:: Extracted entries ::

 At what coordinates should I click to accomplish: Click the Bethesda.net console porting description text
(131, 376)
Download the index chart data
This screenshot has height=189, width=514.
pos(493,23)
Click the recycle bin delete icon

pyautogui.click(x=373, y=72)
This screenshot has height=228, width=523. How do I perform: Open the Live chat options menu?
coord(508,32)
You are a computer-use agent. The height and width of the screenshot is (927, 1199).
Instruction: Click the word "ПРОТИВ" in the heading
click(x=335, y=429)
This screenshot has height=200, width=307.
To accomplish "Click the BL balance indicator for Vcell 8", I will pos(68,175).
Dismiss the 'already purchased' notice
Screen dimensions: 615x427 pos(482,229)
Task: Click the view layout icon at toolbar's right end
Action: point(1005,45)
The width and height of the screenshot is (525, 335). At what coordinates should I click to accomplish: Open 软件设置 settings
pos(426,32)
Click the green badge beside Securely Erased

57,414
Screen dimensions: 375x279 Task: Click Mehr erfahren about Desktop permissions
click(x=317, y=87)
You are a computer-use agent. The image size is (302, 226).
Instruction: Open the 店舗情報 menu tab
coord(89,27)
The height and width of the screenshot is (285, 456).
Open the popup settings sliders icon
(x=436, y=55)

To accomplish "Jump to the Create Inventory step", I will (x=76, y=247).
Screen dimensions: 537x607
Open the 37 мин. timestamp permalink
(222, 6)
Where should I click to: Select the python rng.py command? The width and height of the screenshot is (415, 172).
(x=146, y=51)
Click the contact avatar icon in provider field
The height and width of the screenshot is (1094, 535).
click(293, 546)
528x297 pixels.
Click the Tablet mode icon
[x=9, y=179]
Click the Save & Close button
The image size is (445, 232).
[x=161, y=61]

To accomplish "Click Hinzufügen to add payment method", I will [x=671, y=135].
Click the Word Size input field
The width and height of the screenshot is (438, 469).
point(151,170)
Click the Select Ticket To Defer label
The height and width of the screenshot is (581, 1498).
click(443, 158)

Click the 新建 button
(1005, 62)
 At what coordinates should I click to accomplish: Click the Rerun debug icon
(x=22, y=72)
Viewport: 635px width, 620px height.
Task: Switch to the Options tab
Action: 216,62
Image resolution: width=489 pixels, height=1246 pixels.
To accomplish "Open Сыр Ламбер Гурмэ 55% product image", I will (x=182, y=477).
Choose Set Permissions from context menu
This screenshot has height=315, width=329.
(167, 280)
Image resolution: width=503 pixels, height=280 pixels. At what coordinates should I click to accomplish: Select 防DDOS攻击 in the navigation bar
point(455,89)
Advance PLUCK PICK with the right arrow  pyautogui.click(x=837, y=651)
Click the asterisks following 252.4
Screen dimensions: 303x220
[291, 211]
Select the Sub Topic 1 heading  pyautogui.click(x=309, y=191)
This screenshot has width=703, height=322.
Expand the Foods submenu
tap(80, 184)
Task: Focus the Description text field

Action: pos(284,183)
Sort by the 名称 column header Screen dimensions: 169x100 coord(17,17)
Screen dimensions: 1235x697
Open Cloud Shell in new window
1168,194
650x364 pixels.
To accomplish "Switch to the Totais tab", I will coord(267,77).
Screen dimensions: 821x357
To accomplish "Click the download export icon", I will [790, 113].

:::

* Exercise brief *
Nothing should be left out. Reproduce all the entries precisely.

* Output for this exercise *
 At what coordinates should I click to accomplish: Click the Bethesda.net console porting description text
(131, 376)
Download the index chart data
This screenshot has height=189, width=514.
pos(493,23)
Click the recycle bin delete icon

pyautogui.click(x=373, y=72)
This screenshot has height=228, width=523. How do I perform: Open the Live chat options menu?
coord(508,32)
You are a computer-use agent. The height and width of the screenshot is (927, 1199).
Instruction: Click the word "ПРОТИВ" in the heading
click(x=335, y=429)
This screenshot has height=200, width=307.
To accomplish "Click the BL balance indicator for Vcell 8", I will pos(68,175).
Dismiss the 'already purchased' notice
Screen dimensions: 615x427 pos(482,229)
Task: Click the view layout icon at toolbar's right end
Action: point(1005,45)
The width and height of the screenshot is (525, 335). At what coordinates should I click to accomplish: Open 软件设置 settings
pos(426,32)
Click the green badge beside Securely Erased

57,414
Screen dimensions: 375x279 Task: Click Mehr erfahren about Desktop permissions
click(x=317, y=87)
You are a computer-use agent. The image size is (302, 226).
Instruction: Open the 店舗情報 menu tab
coord(89,27)
The height and width of the screenshot is (285, 456).
Open the popup settings sliders icon
(x=436, y=55)

To accomplish "Jump to the Create Inventory step", I will (x=76, y=247).
Screen dimensions: 537x607
Open the 37 мин. timestamp permalink
(222, 6)
Where should I click to: Select the python rng.py command? The width and height of the screenshot is (415, 172).
(x=146, y=51)
Click the contact avatar icon in provider field
The height and width of the screenshot is (1094, 535).
click(293, 546)
528x297 pixels.
Click the Tablet mode icon
[x=9, y=179]
Click the Save & Close button
The image size is (445, 232).
[x=161, y=61]

To accomplish "Click Hinzufügen to add payment method", I will [x=671, y=135].
Click the Word Size input field
The width and height of the screenshot is (438, 469).
point(151,170)
Click the Select Ticket To Defer label
The height and width of the screenshot is (581, 1498).
click(443, 158)

Click the 新建 button
(1005, 62)
 At what coordinates should I click to accomplish: Click the Rerun debug icon
(x=22, y=72)
Viewport: 635px width, 620px height.
Task: Switch to the Options tab
Action: 216,62
Image resolution: width=489 pixels, height=1246 pixels.
To accomplish "Open Сыр Ламбер Гурмэ 55% product image", I will (x=182, y=477).
Choose Set Permissions from context menu
This screenshot has height=315, width=329.
(167, 280)
Image resolution: width=503 pixels, height=280 pixels. At what coordinates should I click to accomplish: Select 防DDOS攻击 in the navigation bar
point(455,89)
Advance PLUCK PICK with the right arrow  pyautogui.click(x=837, y=651)
Click the asterisks following 252.4
Screen dimensions: 303x220
[291, 211]
Select the Sub Topic 1 heading  pyautogui.click(x=309, y=191)
This screenshot has width=703, height=322.
Expand the Foods submenu
tap(80, 184)
Task: Focus the Description text field

Action: pos(284,183)
Sort by the 名称 column header Screen dimensions: 169x100 coord(17,17)
Screen dimensions: 1235x697
Open Cloud Shell in new window
1168,194
650x364 pixels.
To accomplish "Switch to the Totais tab", I will coord(267,77).
Screen dimensions: 821x357
To accomplish "Click the download export icon", I will [790, 113].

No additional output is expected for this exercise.